POESIA, CRIATIVIDADE E CASAMENTO

 Valter de Oliveira

 01/05/2009

Estava cansado, já tarde da noite, tentando terminar um artigo de caráter político. Parei. Olhei à direita, para minha estante, e vi um livro: “Filosofia, Ética e Literatura”, de Gabriel Perissé (1) Lembrei-me que me fora dado por um aluno de uma turma de sistemas de informação. Tem uma dedicatória simpática, mas o bom jovem que a assinou o fez de modo totalmente ilegível. Uma pena. Tenho quase certeza que é filho de Perissé.

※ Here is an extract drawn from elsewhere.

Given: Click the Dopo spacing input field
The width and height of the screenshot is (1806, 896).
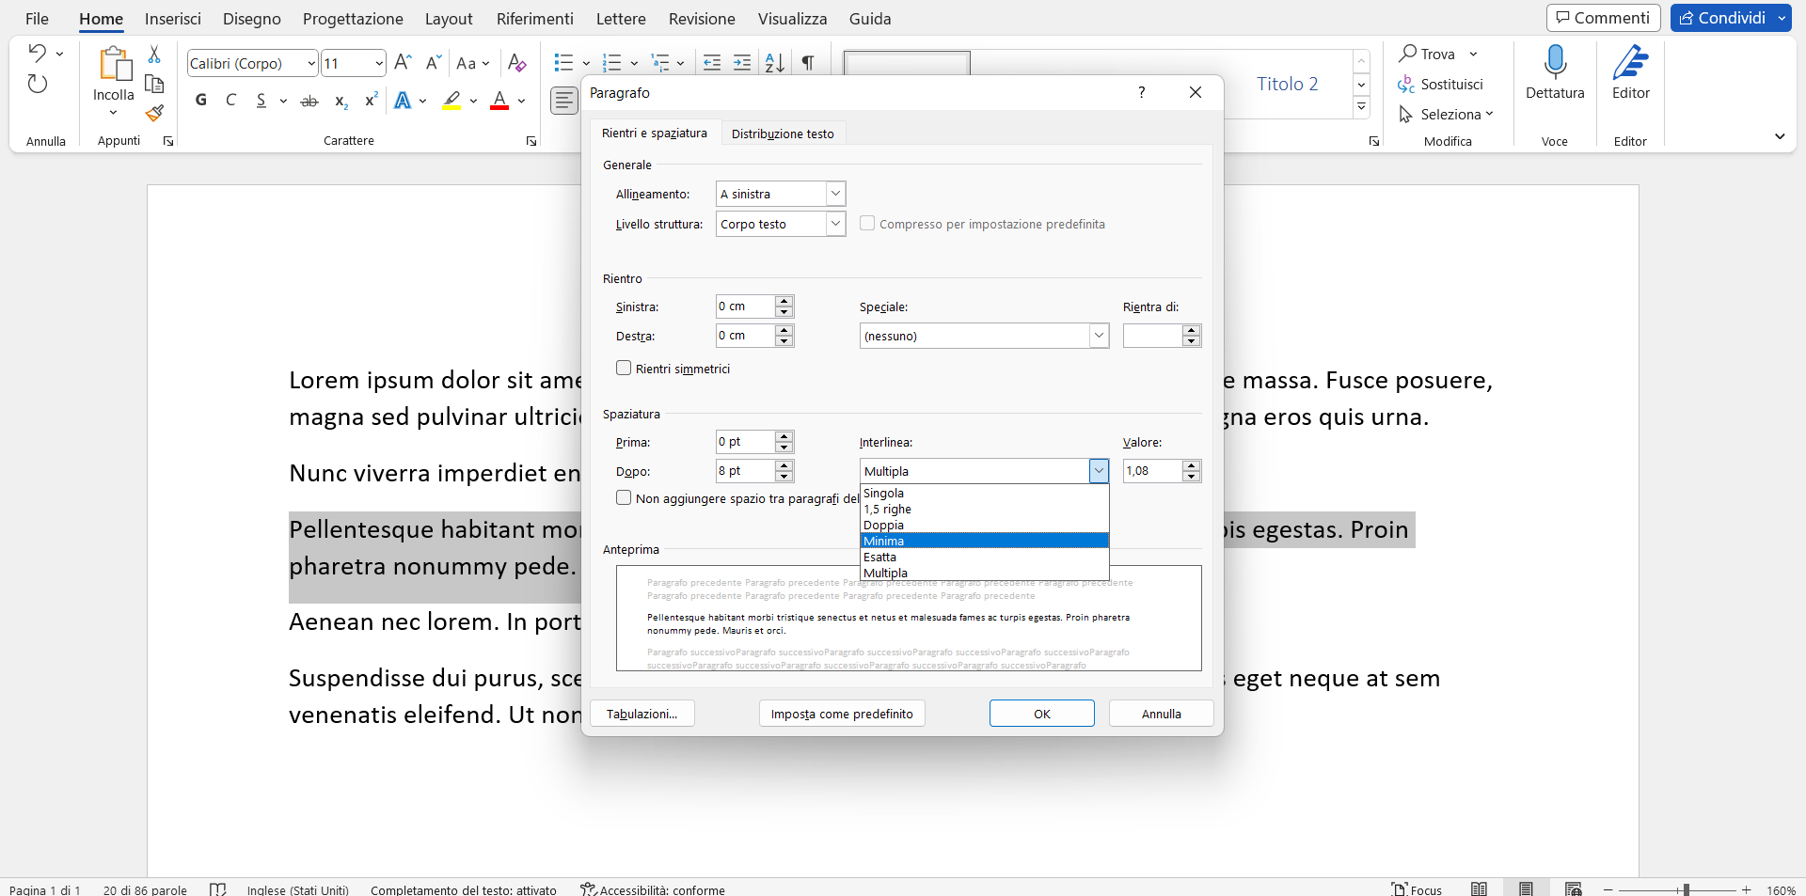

Já tinha lido partes dele há algum tempo. É lindo. Apresenta através da literatura aspectos da filosofia de educação do grande pensador espanhol Alfonso López Quintás. Um livro que merece ser saboreado. Lentamente…

Folheei algumas páginas. Encontrei um trecho que me havia tocado muito. Perissé escreve sobre o martírio do artista que se encontra privado de criar. Depois relata como esta criatividade pode dar encanto também a um casamento. Nele cada cônjuge é chamado a também ser um artista.

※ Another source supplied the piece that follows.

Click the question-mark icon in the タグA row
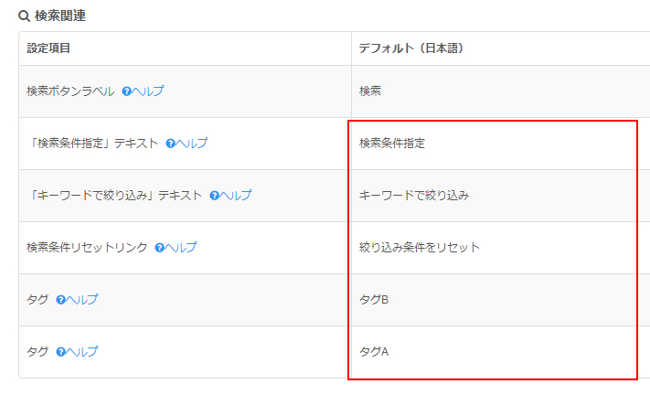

“Num casamento em que há unidade verdadeira, um e outro “se desenham”, “se esculpem” interpretam diariamente uma peça teatral rica em improvisação, interpretam uma sinfonia rica em variações sobre o mesmo tema, surpreendem-se cotidianamente (estas as melhores surpresas e estes os frutos já suficientemente maduros, prontos para servirem de alimento) como o poeta que todos os dias admira-se com as mesmas palavras, como o criador que não se cansa de saborear as possibilidades virtualmente infinitas da sua arte e por isso desperta todas as manhãs com disposição renovada de criar.”

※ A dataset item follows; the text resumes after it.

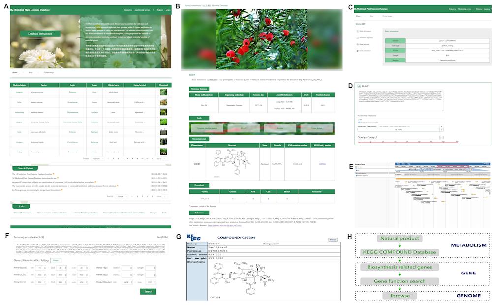Switch to the Blast tab in homepage

31,72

“Viver criativamente não conduz a uma sucessão ininterrupta de vitórias espetaculares. A dificuldade presente, as limitações existem, os conflitos são uma realidade, há problemas, há períodos de incerteza, de infecundidade… Mas nada disso assusta o ser criativo. O verdadeiro fracasso de um artista, de uma pessoa criativa, está no momento em que ela desiste”. (…) “Dissociar a criatividade da luta (no fundo, uma luta ética e estética) rouba da criatividade uma das suas mais belas características.” (…) “A luta é a arte da busca renovada. Como diz Adam Philips (…) “viver em casal é uma arte performática”. A luta do artista está em recomeçar o jogo a toda hora. Dominado por esse espírito lúdico-lutador um casal cria um casamento criativo. (…) Renunciando à auto-afirmação para afirmar o nós, como no inesquecível poema “Casamento”, de Adélia Prado”: Há mulheres que dizem:

Meu marido se quiser pescar, pesque, mas que limpe os peixes.
Eu não. A qualquer hora da noite me levanto, ajudo a escamar, abrir, retalhar e salgar.
É tão bom, só a gente sozinhos na cozinha, de vez em quando os cotovelos se esbarram,
ele fala coisas como “este foi difícil” “prateou no ar dando rabanadas” e faz o gesto com a mão.
O silêncio de quando nos vimos a primeira vez atravessa a cozinha como um rio profundo.
Por fim, os peixes na travessa, vamos dormir.
Coisas prateadas espocam: somos noivo e noiva.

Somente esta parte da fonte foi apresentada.